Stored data

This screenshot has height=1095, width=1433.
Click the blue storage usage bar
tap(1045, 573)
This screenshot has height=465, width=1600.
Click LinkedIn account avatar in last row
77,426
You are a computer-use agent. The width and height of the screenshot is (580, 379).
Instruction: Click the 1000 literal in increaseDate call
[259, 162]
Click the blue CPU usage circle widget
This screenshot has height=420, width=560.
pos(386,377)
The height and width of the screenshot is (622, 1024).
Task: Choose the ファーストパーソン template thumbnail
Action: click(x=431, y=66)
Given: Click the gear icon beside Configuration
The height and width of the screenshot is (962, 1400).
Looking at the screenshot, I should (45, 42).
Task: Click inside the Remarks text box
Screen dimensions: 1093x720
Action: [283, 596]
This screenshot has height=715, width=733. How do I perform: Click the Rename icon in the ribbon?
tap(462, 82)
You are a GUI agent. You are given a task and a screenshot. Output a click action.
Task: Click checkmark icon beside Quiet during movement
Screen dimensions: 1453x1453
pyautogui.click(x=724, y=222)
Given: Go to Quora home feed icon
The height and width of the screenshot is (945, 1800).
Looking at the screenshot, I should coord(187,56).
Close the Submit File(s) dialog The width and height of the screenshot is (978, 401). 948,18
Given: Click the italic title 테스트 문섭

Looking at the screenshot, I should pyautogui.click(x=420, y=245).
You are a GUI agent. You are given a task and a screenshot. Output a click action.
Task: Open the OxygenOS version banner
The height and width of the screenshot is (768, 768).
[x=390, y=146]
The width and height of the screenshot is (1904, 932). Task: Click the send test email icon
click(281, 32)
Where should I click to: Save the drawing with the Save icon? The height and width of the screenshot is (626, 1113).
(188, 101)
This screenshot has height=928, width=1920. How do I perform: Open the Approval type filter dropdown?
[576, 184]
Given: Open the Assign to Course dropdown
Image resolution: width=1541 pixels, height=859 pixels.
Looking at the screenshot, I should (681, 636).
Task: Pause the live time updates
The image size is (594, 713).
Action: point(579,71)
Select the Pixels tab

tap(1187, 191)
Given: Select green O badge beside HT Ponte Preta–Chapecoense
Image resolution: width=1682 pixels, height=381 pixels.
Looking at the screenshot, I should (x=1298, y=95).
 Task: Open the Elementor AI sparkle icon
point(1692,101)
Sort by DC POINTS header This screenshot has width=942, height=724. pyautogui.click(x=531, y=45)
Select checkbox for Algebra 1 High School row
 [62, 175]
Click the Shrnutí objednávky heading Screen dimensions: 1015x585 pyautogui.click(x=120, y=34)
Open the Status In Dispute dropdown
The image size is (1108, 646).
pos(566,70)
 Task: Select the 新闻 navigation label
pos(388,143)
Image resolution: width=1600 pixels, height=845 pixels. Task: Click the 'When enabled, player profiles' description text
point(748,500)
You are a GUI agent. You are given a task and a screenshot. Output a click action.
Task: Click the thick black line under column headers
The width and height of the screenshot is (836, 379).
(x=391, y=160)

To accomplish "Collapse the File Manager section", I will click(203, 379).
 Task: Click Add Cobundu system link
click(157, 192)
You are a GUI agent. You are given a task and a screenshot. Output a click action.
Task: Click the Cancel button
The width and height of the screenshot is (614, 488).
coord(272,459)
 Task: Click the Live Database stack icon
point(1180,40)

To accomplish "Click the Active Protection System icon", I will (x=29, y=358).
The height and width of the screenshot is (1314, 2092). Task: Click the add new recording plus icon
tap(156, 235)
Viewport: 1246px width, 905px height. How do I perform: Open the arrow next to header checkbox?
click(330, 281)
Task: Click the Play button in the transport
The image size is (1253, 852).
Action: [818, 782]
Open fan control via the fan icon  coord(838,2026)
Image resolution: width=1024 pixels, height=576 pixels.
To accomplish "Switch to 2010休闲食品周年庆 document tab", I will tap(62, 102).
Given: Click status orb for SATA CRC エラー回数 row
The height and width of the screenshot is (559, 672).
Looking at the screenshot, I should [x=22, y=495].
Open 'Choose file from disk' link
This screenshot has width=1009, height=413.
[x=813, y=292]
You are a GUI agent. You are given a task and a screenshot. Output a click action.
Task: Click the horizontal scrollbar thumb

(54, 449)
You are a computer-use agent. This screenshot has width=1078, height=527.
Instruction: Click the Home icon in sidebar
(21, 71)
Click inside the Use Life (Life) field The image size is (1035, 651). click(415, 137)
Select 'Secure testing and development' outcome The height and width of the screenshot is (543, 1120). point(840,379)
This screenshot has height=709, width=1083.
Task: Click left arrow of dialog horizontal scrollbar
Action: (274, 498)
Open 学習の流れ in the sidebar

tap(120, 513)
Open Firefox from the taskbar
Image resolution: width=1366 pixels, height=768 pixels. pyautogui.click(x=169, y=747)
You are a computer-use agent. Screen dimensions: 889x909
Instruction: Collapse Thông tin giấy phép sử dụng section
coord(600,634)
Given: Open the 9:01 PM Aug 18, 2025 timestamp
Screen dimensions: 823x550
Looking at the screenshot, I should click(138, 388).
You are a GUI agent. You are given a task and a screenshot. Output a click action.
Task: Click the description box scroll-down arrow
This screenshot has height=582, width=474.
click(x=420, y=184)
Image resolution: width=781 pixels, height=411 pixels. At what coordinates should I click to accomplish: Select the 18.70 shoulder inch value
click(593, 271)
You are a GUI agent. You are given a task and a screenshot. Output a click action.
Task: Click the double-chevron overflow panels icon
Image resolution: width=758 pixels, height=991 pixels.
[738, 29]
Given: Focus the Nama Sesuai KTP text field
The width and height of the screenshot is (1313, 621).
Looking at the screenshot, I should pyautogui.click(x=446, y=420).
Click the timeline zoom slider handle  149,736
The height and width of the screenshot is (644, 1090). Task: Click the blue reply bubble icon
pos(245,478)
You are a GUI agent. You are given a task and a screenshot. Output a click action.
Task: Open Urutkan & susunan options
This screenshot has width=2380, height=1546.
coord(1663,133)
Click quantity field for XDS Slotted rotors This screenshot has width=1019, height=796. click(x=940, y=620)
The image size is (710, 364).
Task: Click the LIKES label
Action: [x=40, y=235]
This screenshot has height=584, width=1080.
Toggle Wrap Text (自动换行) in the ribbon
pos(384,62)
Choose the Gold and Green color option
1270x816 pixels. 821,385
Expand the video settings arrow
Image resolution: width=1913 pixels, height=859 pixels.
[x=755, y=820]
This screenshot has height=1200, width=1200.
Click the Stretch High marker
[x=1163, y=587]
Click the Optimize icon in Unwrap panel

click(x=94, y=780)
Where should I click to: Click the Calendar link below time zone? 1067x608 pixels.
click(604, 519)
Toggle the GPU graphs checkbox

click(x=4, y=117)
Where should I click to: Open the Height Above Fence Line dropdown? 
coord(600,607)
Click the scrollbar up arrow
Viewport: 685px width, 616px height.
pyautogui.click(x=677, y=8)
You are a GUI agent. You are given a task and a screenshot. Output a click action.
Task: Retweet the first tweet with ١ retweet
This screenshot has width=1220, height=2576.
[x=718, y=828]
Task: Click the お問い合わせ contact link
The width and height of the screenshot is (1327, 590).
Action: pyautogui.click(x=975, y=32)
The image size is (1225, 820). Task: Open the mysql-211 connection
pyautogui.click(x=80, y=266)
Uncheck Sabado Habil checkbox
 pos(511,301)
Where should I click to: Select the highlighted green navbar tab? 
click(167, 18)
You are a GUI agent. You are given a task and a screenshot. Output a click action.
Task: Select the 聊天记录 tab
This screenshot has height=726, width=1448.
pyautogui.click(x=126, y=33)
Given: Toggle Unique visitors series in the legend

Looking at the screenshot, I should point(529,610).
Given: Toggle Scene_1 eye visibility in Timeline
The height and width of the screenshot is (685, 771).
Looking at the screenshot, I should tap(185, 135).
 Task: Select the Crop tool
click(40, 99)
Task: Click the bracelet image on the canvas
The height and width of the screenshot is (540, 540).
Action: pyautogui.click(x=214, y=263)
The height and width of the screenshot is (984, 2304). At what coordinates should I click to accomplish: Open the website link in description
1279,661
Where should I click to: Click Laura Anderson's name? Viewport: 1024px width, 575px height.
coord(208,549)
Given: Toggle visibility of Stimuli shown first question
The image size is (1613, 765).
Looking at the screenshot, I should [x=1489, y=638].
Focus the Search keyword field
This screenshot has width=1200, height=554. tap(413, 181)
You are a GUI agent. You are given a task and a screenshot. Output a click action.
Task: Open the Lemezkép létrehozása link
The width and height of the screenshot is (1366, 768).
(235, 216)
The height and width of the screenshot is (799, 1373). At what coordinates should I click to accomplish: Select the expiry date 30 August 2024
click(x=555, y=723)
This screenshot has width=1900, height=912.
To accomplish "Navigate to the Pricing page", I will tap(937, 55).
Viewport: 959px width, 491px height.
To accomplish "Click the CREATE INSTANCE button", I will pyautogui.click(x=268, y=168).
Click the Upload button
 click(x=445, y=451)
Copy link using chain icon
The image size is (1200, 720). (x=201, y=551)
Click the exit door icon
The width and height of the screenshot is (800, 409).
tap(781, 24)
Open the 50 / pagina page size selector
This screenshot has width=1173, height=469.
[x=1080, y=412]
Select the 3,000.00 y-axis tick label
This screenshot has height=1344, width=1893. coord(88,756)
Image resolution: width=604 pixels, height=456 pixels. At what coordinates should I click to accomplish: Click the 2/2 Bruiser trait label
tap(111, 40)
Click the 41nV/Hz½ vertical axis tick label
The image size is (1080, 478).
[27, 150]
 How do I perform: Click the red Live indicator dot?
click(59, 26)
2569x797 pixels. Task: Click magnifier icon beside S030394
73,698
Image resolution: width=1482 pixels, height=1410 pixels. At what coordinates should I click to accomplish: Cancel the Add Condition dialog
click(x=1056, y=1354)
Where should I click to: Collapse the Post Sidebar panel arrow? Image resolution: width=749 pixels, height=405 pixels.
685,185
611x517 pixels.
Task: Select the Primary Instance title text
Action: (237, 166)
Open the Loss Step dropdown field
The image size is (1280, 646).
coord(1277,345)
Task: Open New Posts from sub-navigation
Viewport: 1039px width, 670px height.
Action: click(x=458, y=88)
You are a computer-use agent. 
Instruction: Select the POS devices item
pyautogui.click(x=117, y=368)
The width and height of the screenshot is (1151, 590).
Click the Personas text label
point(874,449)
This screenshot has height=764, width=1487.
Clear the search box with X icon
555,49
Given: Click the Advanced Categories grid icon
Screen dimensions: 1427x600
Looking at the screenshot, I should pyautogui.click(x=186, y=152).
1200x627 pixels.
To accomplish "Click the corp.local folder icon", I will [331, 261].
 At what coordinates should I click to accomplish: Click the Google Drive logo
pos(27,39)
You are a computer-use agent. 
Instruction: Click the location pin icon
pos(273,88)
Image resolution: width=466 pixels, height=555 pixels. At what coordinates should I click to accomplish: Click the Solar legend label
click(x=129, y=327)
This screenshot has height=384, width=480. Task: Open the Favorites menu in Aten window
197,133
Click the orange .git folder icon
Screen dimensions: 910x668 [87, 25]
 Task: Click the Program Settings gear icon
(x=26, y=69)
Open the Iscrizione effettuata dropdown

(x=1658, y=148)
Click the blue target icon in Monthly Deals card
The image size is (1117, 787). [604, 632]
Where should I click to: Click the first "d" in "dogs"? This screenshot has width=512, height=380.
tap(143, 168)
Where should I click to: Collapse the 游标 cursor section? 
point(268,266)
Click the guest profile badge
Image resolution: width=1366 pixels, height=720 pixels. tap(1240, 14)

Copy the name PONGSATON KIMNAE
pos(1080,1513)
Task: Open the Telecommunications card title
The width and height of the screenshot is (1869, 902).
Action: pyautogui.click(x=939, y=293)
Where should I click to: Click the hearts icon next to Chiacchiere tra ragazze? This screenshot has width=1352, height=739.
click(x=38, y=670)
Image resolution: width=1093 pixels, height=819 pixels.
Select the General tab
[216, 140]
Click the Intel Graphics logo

_Exercise description_. Scan the records above for the string "computer", then report every line that contains it.

_Response to this task_.
You are a computer-use agent. The width and height of the screenshot is (580, 379).
You are a computer-use agent. This screenshot has width=1078, height=527.
You are a computer-use agent. Screen dimensions: 889x909
You are a computer-use agent. 
You are a computer-use agent. 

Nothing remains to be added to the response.